Contents
- Python 2.6 and 3.0
- Major documentation improvements
- Running Tests
- Building SciPy
- Sandbox Removed
- Sparse Matrices
- Statistics package
- Reworking of IO package
- New Hierarchical Clustering module
- New Spatial package
- Reworked fftpack package
- New Constants package
- New Radial Basis Function module
- New complex ODE integrator
- New generalized symmetric and hermitian eigenvalue problem solver
- Bug fixes in the interpolation package
- Weave clean up
- Known problems
SciPy 0.7.0 is the culmination of 16 months of hard work. It contains many new features, numerous bug-fixes, improved test coverage and better documentation. There have been a number of deprecations and API changes in this release, which are documented below. All users are encouraged to upgrade to this release, as there are a large number of bug-fixes and optimizations. Moreover, our development attention will now shift to bug-fix releases on the 0.7.x branch, and on adding new features on the development trunk. This release requires Python 2.4 or 2.5 and NumPy 1.2 or greater.

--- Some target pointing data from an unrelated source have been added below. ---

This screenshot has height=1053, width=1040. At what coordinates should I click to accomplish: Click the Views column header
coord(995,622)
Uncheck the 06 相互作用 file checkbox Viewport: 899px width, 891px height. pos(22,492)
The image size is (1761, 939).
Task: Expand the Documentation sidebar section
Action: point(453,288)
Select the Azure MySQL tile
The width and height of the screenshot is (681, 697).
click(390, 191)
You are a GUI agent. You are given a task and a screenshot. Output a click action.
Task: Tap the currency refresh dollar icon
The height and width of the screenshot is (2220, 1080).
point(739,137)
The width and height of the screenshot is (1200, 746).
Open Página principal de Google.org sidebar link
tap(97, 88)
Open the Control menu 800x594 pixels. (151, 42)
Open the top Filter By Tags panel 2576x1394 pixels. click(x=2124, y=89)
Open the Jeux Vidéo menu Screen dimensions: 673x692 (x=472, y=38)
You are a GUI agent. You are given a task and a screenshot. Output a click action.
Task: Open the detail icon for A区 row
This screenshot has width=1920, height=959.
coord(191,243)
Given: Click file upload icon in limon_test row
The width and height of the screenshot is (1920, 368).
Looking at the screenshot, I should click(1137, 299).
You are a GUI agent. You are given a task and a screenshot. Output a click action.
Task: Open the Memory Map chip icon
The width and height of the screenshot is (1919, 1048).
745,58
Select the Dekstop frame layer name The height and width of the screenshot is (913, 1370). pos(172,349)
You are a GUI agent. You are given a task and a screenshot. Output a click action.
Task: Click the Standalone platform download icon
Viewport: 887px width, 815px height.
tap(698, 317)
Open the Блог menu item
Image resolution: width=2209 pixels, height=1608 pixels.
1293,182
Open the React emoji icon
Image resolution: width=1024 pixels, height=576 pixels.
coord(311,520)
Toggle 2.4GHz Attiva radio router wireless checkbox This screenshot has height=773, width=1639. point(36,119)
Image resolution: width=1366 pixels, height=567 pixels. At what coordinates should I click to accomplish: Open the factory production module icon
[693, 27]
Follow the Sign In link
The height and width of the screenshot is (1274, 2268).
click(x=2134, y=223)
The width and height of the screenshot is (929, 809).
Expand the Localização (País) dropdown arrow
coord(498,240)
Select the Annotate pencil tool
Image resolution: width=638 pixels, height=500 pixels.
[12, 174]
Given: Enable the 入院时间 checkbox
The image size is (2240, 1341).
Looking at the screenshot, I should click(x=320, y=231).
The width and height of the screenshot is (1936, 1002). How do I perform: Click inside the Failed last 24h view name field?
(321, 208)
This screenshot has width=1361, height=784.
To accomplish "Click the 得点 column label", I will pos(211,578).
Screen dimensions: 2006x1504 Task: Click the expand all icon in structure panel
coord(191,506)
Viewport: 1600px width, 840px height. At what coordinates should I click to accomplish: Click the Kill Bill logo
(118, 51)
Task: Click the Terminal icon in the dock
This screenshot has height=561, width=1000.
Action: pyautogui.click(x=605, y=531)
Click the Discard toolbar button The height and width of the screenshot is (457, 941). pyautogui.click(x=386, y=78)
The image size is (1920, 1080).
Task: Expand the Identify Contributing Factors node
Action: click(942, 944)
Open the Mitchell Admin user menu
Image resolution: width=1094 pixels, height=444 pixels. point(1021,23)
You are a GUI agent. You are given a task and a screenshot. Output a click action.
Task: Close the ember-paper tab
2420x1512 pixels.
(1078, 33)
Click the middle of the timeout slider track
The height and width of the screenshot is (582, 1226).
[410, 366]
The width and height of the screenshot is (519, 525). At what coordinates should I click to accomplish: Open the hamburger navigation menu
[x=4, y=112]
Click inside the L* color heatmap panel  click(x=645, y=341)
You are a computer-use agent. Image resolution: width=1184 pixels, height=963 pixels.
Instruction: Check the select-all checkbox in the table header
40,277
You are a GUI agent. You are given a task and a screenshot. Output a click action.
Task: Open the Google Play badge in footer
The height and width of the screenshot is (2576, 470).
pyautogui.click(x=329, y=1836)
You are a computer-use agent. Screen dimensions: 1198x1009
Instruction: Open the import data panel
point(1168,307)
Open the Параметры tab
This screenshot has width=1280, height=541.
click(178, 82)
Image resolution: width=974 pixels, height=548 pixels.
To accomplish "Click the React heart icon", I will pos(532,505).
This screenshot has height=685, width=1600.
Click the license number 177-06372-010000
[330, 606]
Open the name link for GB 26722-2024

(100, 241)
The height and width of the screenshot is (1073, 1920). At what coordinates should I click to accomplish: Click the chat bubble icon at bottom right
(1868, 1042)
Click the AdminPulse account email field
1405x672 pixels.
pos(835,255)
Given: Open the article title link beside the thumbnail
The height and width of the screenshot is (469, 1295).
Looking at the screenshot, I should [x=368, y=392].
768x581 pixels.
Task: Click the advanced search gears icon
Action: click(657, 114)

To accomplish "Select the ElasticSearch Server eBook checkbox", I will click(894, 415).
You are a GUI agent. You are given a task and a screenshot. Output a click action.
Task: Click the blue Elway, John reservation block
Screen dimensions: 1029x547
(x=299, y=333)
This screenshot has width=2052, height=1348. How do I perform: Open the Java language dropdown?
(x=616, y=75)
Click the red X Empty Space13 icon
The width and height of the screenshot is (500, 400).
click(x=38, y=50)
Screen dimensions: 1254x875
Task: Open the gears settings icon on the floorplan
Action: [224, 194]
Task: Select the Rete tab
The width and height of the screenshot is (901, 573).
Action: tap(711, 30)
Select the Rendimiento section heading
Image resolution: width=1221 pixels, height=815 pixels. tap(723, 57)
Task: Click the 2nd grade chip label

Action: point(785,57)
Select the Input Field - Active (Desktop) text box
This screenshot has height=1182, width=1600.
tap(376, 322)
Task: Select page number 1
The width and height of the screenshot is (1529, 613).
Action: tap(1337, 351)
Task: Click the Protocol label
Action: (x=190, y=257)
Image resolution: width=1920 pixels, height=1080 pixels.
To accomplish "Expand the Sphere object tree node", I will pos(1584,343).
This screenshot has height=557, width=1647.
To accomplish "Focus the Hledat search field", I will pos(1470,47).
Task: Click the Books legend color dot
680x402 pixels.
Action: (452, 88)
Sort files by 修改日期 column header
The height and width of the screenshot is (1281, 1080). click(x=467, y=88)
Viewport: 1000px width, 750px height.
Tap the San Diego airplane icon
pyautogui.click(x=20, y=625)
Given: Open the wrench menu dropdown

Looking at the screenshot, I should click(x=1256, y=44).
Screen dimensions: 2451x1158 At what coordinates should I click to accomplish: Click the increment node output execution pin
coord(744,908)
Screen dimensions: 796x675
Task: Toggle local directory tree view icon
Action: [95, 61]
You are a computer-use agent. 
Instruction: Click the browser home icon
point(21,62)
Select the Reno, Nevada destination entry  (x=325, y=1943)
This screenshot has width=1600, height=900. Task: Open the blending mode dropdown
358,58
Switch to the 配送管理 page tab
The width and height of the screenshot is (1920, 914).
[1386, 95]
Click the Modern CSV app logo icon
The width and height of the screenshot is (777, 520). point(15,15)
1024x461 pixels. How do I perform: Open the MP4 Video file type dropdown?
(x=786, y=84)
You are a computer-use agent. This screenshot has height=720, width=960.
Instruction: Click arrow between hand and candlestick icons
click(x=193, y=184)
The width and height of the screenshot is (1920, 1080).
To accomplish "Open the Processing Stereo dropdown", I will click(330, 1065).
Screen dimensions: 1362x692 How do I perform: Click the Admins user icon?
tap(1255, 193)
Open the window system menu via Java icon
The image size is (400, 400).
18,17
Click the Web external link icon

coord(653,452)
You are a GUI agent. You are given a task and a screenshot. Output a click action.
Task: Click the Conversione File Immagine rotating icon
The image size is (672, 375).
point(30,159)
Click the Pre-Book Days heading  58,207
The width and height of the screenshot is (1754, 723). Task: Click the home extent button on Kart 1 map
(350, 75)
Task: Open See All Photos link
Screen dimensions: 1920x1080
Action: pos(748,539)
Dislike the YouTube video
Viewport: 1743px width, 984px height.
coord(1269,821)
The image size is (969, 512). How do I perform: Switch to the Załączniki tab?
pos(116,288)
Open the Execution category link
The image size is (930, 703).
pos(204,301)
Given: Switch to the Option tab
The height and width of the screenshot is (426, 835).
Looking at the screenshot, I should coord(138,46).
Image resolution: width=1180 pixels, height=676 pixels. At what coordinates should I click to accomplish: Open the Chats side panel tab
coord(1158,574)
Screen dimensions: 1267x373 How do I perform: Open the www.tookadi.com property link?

Please note that SciPy is still considered to have "Beta" status, as we work toward a SciPy 1.0.0 release. The 1.0.0 release will mark a major milestone in the development of SciPy, after which changing the package structure or API will be much more difficult. Whilst these pre-1.0 releases are considered to have "Beta" status, we are committed to making them as bug-free as possible. For example, in addition to fixing numerous bugs in this release, we have also doubled the number of unit tests since the last release.
However, until the 1.0 release, we are aggressively reviewing and refining the functionality, organization, and interface. This is being done in an effort to make the package as coherent, intuitive, and useful as possible. To achieve this, we need help from the community of users. Specifically, we need feedback regarding all aspects of the project - everything - from which algorithms we implement, to details about our function's call signatures.
Over the last year, we have seen a rapid increase in community involvement, and numerous infrastructure improvements to lower the barrier to contributions (e.g., more explicit coding standards, improved testing infrastructure, better documentation tools). Over the next year, we hope to see this trend continue and invite everyone to become more involved.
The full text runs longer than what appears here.